Ignore this, please. I did not scroll back far enough!

GrendelQ

That's true, and I agree, to clarify: to me, music isn't a need, like love and care and education. Spoken English isn't a need, but language developed early is. I do value music and language, though, and want to expose her to these things so that later she'll have the foundation to continue playing music or discard it, knowing it was her choice, to continue to be part of the Deaf community or leave it, to speak English or not. These are some of the opportunities I want to place in front of her. With more time and resources on my part and continued interest on her part, I'd lay down a whole lot more than I am doing, so believe me, though I'm trying as hard as I can, I'm not congratulating myself on opening these few opportunities, there's a whole lot more we need to do now and throughout her life. (This morning, someone said to me, 'you mean you haven't started her in gymnastics yet?' with a look of horror. )

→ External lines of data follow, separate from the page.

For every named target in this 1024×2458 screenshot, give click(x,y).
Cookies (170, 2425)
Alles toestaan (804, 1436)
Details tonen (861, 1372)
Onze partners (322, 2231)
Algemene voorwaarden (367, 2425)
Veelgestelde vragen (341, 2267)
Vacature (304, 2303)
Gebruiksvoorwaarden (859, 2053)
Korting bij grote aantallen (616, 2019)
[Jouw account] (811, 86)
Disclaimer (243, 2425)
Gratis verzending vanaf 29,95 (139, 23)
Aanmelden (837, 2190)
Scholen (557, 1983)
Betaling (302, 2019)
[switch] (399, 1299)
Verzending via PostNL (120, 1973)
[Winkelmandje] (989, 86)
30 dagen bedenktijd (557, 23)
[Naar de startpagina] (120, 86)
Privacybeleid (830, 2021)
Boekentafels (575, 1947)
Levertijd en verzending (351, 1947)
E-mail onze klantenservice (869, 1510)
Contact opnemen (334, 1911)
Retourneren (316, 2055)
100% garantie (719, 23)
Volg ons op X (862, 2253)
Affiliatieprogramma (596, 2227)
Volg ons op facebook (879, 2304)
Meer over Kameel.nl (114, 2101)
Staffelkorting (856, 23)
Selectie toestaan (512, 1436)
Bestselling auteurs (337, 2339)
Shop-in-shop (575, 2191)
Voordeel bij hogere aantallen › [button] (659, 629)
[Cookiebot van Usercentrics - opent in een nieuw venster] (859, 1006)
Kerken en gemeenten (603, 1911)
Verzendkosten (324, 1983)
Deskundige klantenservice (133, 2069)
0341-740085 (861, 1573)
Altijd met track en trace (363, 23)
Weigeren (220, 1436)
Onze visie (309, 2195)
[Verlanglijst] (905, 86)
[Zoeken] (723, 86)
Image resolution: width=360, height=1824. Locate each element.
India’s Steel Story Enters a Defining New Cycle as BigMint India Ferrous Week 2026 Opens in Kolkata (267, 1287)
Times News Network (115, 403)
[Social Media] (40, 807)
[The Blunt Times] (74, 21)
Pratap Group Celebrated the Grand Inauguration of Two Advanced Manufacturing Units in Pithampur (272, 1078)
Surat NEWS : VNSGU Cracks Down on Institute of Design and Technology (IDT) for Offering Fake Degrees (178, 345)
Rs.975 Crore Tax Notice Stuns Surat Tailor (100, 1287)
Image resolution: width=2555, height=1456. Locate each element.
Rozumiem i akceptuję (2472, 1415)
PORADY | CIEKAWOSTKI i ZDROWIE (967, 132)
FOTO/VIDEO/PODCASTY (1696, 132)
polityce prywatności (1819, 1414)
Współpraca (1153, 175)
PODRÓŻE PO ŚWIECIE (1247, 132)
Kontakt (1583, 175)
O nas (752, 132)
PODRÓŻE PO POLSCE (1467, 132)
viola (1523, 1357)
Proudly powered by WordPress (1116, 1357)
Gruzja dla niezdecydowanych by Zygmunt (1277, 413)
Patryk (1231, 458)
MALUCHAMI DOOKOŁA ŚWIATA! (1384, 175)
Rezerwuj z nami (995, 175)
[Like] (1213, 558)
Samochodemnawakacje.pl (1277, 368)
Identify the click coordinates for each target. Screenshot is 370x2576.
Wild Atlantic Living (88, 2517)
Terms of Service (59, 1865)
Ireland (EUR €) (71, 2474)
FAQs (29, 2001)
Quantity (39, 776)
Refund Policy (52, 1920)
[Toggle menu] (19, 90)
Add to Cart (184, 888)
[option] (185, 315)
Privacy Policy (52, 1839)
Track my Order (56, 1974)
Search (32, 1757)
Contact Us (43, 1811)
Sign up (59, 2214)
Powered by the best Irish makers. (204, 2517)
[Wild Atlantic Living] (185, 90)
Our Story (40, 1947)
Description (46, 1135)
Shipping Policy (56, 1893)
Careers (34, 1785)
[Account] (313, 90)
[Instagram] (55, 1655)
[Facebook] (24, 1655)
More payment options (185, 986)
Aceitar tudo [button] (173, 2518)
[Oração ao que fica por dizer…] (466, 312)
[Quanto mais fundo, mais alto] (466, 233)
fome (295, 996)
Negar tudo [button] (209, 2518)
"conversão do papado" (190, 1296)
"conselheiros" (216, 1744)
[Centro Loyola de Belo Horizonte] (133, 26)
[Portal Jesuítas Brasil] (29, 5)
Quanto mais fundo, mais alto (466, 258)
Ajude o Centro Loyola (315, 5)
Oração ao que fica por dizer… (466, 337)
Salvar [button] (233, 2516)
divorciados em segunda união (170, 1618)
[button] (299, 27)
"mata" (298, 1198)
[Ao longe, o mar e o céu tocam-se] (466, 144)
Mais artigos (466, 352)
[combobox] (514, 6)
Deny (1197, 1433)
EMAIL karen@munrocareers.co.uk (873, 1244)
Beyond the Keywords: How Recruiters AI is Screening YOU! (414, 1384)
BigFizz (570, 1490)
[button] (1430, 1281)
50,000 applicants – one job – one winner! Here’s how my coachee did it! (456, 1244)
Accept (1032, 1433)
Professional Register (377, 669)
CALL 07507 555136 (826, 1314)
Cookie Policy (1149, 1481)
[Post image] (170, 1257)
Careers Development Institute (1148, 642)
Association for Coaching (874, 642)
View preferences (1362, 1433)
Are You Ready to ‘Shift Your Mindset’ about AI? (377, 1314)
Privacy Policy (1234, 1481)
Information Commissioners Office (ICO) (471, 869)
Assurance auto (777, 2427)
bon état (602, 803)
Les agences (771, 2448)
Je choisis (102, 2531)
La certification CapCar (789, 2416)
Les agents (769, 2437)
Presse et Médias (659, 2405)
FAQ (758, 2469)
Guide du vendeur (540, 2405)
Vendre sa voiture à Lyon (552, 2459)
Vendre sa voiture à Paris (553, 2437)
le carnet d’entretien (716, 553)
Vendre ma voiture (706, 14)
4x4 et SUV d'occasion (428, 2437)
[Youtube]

And if Li-Li exhibited no interest or ability in music , that would be just fine (I wouldn't tie her down and force her to listen to Mozart throughout the night as I might 'force' her to eat vegetables by putting them on her plate every day and slipping them into smoothies). I myself have no musical aptitude, though I was provided every opportunity to develop it. That's what I want to give her: many opportunities so she can choose her own way, lot's of guidance where decisions can't be left to toddler judgment (those greens she hates to eat). If she decides not to use her CIs, or something happens and they become unusable, she'll never have a language gap. If she does not want ASL in her life, she'll have a choice to use spoken English. But right now, we're making those judgment calls and she's getting ASL immersion AND we're developing her access to sound and spoken language.

Believe me, just as I'd never shove veggies down the throat of a crying child, if she exhibited pain or distress, I'd not make her wear CIs, or use ASL, or play the piano. She truly loves all of these things (well, not the veggies).